Particulièrement séduits par ce renouveau éditorial, de nombreux médias ont ainsi créé des rubriques dédiées au fact checking pour traquer les fausses informations et les rumeurs ou les hoax (canulars) : Politifact (2007, Etats-Unis), Le Washington Post (2007, États-Unis), Libération 2008, rubrique « Désintox, France), Le Monde (2009, rubrique » Décodeurs », France), Africa Check (2015, Sénégal), Eburnie Today (Côte d’Ivoire)…
Contrer la propagande
Les journalistes doivent-ils se transformer en chasseurs de fausses informations ? Le travail des « Décodeurs » a-t-il un impact réel sur la circulation des fausses informations ?
Avec la prolifération des fausses nouvelles, les médias consacrent de plus en plus des rubriques spécialement dédiées au fact checking, avec des journalistes qui ne font que de la vérification des affirmations ou informations susceptibles d’induire le public en erreur. Des médias, notamment des pure-players, se sont développés pour produire uniquement des articles de fact checking. Cette pratique journalistique a un impact a trois niveaux. D’abord, elle renforce la crédibilité des médias face à un public qui se tourne de plus en plus vers les réseaux sociaux pour s’informer mais qui s’expose invariablement à un flux d’informations dont l’authenticité et la véracité sont parfois sujet à caution.
Ce renouveau éditorial permet au journalisme de regagner la confiance des citoyens. Le fact checking offre aux journalistes un regard plus critique puisque ces derniers ne se contentent plus de relayer systématiquement les informations reçues. Outre sa rubrique « Le vrai du faux », Franceinfo vérifie même les dépêches d’agences comme l’AFP avant leur publication.
En plus, ce genre journalistique nouveau permet d’éclairer davantage le débat public. Les hommes politiques, élus et figures publiques font de plus en plus attention aux discours qu’ils tiennent, se montrant parfois prudent à avancer des chiffres ou des faits sans en avoir la certitude ; ils craignent d’être « fact-checkés » par les journalistes. Ce rôle de vigie permet de contrer les fausses informations.

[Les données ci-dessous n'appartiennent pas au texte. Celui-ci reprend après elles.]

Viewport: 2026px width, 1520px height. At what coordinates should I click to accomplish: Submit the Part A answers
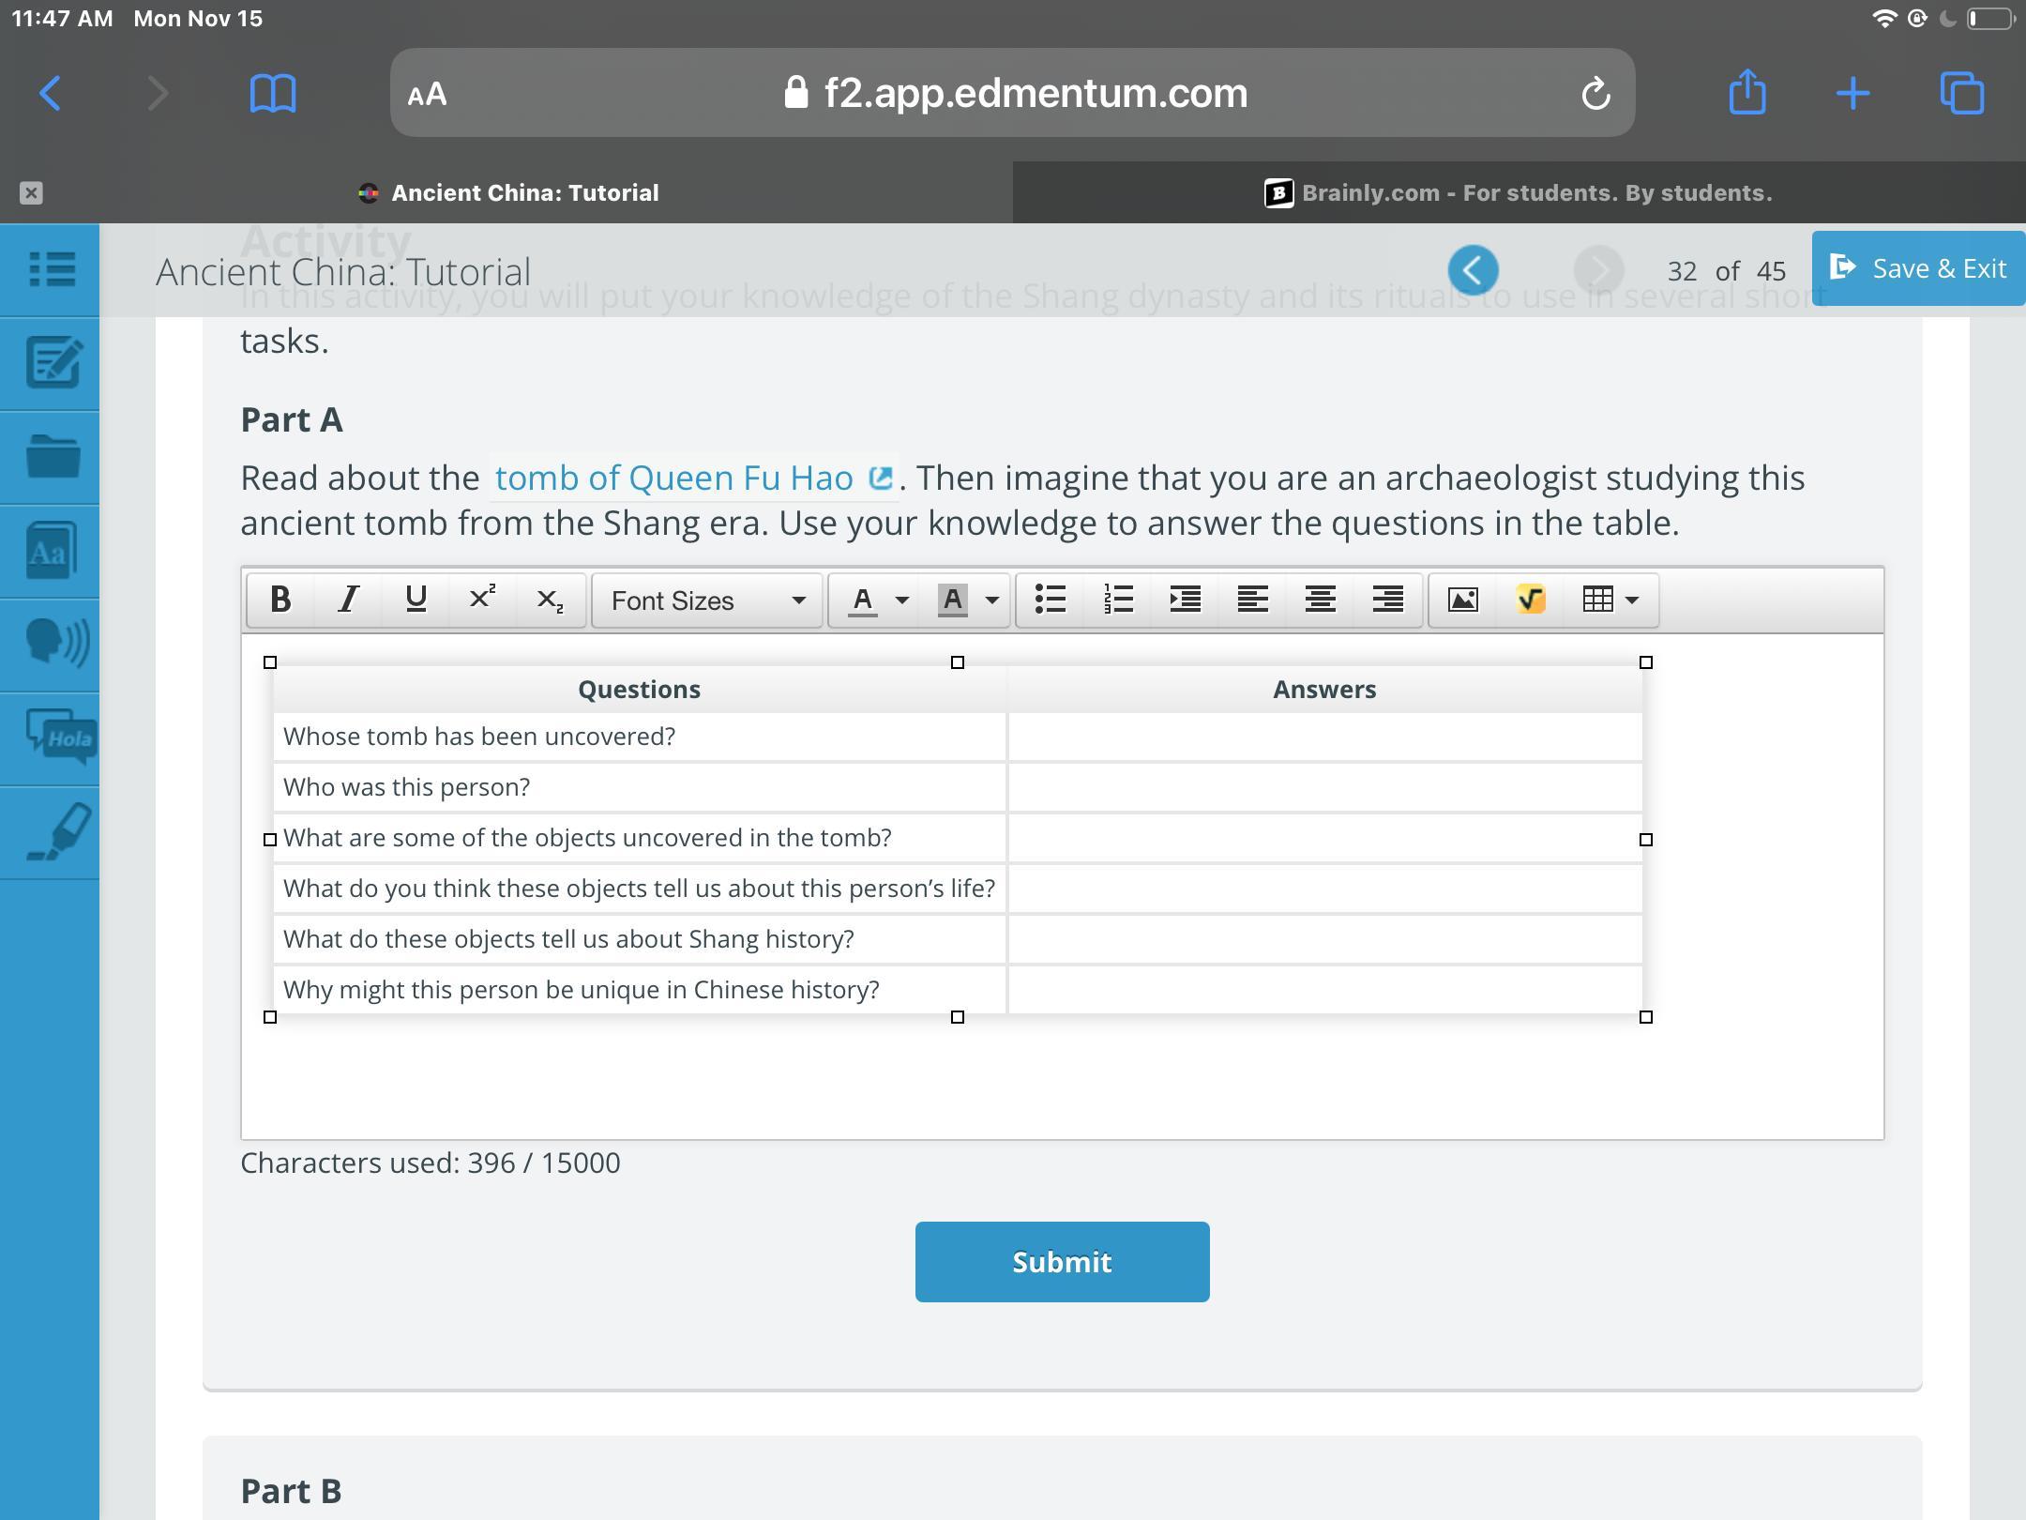tap(1062, 1262)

Enfin, il y a une approche pédagogique qui permet aux citoyens d’être mieux informés à travers les « décodeurs de l’info » qui permettent de distinguer le vrai de l’ivraie, de mieux comprendre les tenants et les aboutissants d’une action de propagande ou de manipulation, notamment sur internet et les réseaux sociaux. Le travail effectué par « Les observateurs de France24 pour traquer les fausses images ou vidéos erronées est assez édifiant.
Eclairer le débat démocratique
En conclusion, le fact checking développé aux Etats-Unis a connu une évolution fulgurante. On est passé d’un fact checking originel qui consistait à vérifier au sein des rédactions l’exactitude des informations rapportées par les journalistes avant leur publication à un fact checking de nouvelle génération qui met l’accent sur la vérification des déclarations des figures publiques dans les médias et de tout ce qui circule sur les réseaux sociaux notamment afin d’éclairer le débat public. L’objectif est de contrer l’évolution des fausses informations et de la propagande à l’ère où le numérique est omniprésent.
Même s’il y a des initiatives encourageantes, ce renouveau éditorial est moins développé en Afrique pour le moment. Il est indispensable de soutenir des projets innovants de vulgarisation de ce nouveau genre journalistique sur le continent qui en a besoin pour l’édification de l’opinion publique et promouvoir la participation accrue des citoyens au débat démocratique et à la gouvernance. Et l’appel de l’ancien président américain Barack Obama à « protéger le journalisme » face à la montée des fausses informations et de la propagande est une balle qu’il faut saisir au bond.